Au terme d'une longue enquête préliminaire, SNC-Lavalin a été citée à procès pour corruption d'agent étranger et fraude, hier matin.

Le juge Claude Leblond, après des semaines à analyser une preuve volumineuse, a déterminé que les éléments amassés par la GRC justifient la tenue d'un procès criminel, qui pourrait vraisemblablement avoir lieu en 2020.

L'enquête préliminaire vise à éviter la tenue d'un procès lorsque la poursuite n'a pas d'éléments valables en main contre un accusé.

La thèse de la poursuite dans cette affaire est que la firme de génie-conseil a versé plusieurs dizaines de millions de dollars à Saadi Kadhafi, le fils de l'ancien dictateur libyen Mouammar Kadhafi, afin d'obtenir des avantages d'affaires dans son pays. L’État et la population de la Libye auraient été floués pour enivrons 130 millions.

Les avocats de SNC-Lavalin prétendaient que la preuve ne justifiait pas la tenue d'un procès.

Avant même le début de l'enquête préliminaire, SNC-Lavalin avait tenté obtenir un accord hors-cour avec la couronne pour éviter un procès, mais les procureurs fédéraux ont refusé un tel accord, ce qui a provoqué une crise au sein du gouvernement Trudeau. SNC-Lavalin conteste toujours devant la Cour d'appel fédérale le refus de la couronne de négocier un accord hors-cour.

Un ancien vice-président de l’entreprise, Sami Bebawi, subira quant à lui son procès pour les mêmes accusations de façon séparée, cet automne.

Défense vigoureuse à venir

« Compte tenu du seuil que devait atteindre la partie poursuivante au stade de l'enquête préliminaire, ce résultat était attendu, a déclaré Neil Bruce, président et chef de la direction chez SNC-Lavalin.

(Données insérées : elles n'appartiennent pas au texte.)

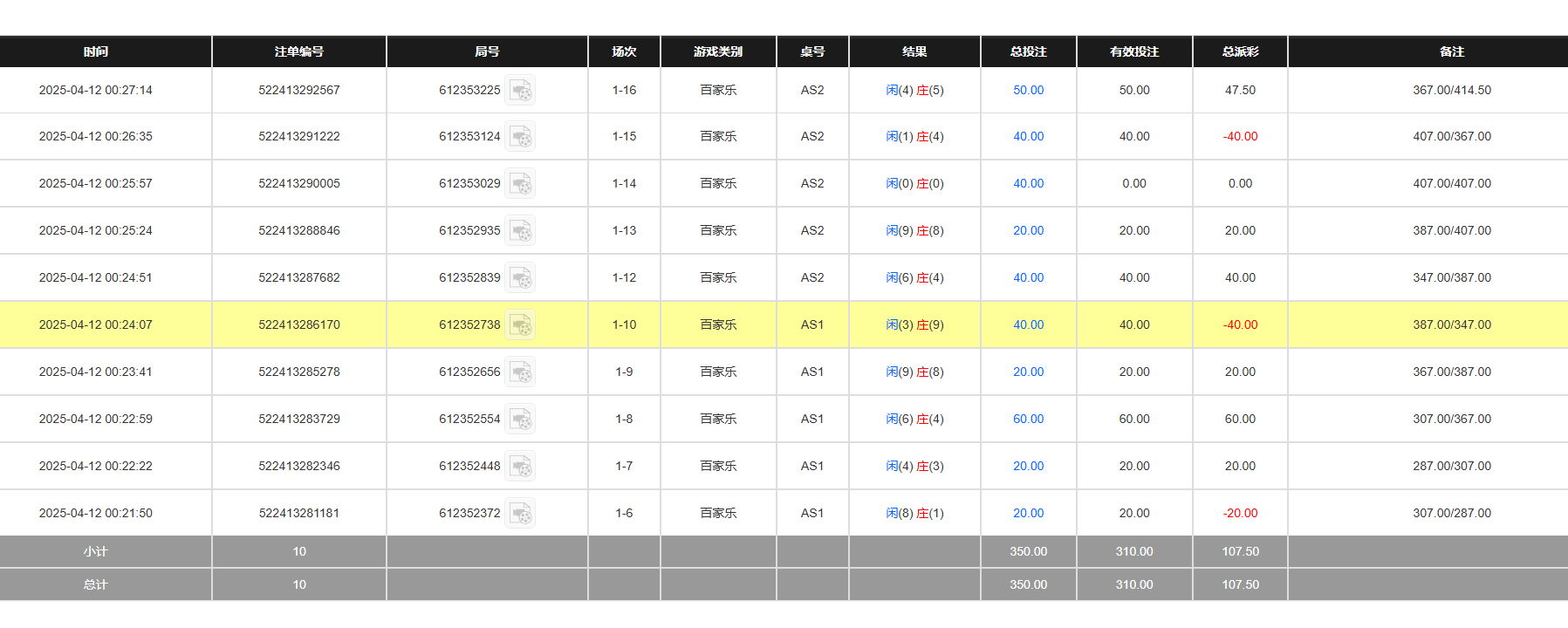Click the 时间 column header
Screen dimensions: 1568x628
[96, 51]
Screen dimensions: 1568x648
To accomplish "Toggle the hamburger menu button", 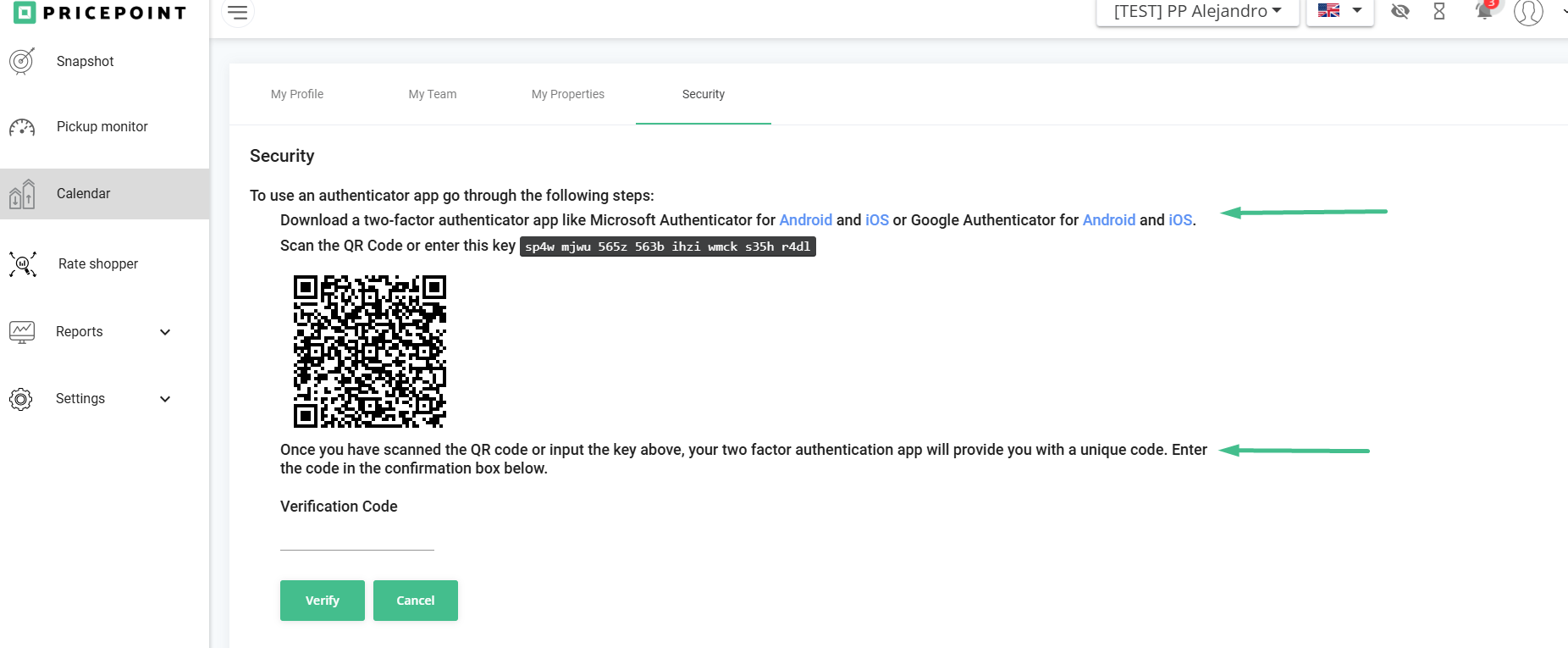I will (x=238, y=13).
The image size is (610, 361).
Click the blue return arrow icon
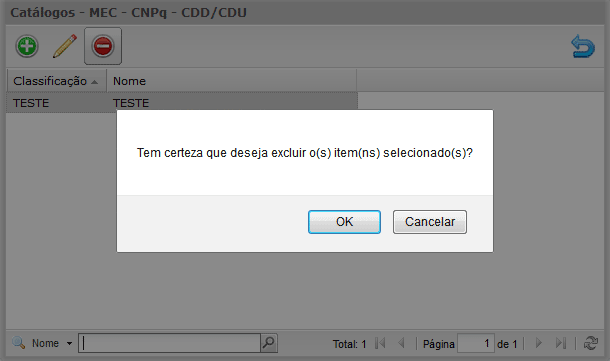pyautogui.click(x=583, y=46)
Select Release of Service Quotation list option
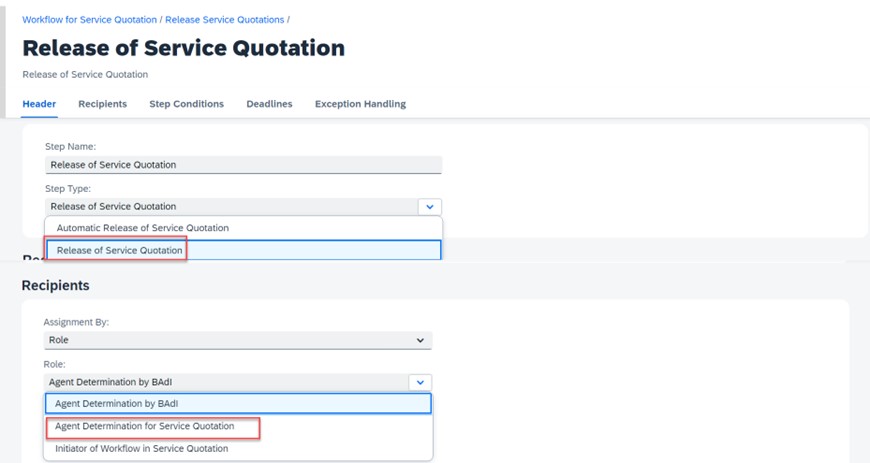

« Nous déciderons de la meilleure façon de faire valoir notre cause et des arguments juridiques sérieux que nous allons présenter pour continuer de nous défendre vigoureusement afin d'obtenir le jugement souhaité et un acquittement », a-t-il ajouté.

Prudence à Ottawa

Les ministres du gouvernement libéral ont été plus que prudents dans leurs réactions hier à Ottawa. La loi permettrait techniquement toujours de conclure un accord de réparation hors-cour avec la firme québécoise, mais le ministre de la Justice David Lametti n’a même pas voulu aborder la question.

« Je ne peux rien dire parce que je suis le procureur général du Canada. Ce que je vais dire sera interprété d’un côté et de l’autre et je ne veux pas le faire. Je ne veux avoir aucun impact [sur les procédures judiciaires en cours] », a expliqué M. Lametti.

Le ministre québécois, François-Philippe Champagne, a été plus loquace. « Ceux qui ont commis des actes criminels […] doivent payer pour le crime », a-t-il nuancé. « Ce qu’il faut essayer d’éviter, c’est que ceux qui n’ont rien avoir avec ça en subissent les conséquences », a-t-il ajouté, rappelant que son ministère avait pour 187 milliards de projets sur la planche à dessin.

« Il y a seulement quelques compagnies qui peuvent réaliser de projets de plusieurs milliards […] SNC-Lavalin, c’est la plus grande compagnie d’ingénierie au Canada », a-t-il soulevé.

Le ministère des Services publics évalue d’ailleurs – et ce, bien avant l’éclatement de l’affaire SNC-Lavalin – la possibilité de réviser la période d’inadmissibilité à l’attribution de contrats publics, fixée pour l’heure à 10 ans, pour une entreprise reconnue coupable de corruption.